Report each line below that contains the word "beside". Matches must have the same upper and lower case.

++++ Given records

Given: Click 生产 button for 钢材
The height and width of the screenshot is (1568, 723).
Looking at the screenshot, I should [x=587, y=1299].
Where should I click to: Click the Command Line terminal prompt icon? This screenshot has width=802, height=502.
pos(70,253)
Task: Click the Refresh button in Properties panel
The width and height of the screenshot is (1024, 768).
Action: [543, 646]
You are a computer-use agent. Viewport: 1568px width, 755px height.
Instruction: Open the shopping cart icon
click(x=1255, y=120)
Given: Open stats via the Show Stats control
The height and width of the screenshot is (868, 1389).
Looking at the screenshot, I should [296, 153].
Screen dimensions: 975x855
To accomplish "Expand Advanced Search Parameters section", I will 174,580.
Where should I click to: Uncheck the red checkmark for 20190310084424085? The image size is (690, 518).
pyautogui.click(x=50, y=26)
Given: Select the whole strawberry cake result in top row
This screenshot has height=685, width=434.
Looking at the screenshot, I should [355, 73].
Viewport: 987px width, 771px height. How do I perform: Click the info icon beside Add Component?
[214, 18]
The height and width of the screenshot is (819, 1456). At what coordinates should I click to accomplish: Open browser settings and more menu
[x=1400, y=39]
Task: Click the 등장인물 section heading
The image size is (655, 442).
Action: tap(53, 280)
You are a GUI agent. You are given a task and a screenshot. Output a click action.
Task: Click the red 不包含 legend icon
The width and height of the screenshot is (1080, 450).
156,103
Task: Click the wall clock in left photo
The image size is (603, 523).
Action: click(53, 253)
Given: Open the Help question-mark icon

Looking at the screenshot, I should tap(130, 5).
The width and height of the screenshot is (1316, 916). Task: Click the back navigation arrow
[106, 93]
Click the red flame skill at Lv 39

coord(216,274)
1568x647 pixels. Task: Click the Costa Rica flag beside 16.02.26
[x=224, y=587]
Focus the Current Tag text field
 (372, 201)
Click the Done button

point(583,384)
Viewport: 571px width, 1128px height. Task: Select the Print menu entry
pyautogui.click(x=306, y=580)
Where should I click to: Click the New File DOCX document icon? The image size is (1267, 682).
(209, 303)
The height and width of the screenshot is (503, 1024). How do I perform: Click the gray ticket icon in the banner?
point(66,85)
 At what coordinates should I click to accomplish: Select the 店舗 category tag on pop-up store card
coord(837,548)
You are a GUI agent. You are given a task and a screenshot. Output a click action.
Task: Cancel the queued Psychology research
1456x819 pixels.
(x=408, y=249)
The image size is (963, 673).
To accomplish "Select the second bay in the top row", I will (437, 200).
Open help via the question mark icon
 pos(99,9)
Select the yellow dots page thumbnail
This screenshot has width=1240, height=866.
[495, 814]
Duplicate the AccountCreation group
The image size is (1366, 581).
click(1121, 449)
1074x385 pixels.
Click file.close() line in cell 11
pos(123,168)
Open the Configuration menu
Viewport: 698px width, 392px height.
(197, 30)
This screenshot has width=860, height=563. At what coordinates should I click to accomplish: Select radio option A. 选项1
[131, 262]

++++++++

* **Expected answer**:
Viewport: 987px width, 771px height. How do I perform: Click the info icon beside Add Component?
1568x647 pixels. Task: Click the Costa Rica flag beside 16.02.26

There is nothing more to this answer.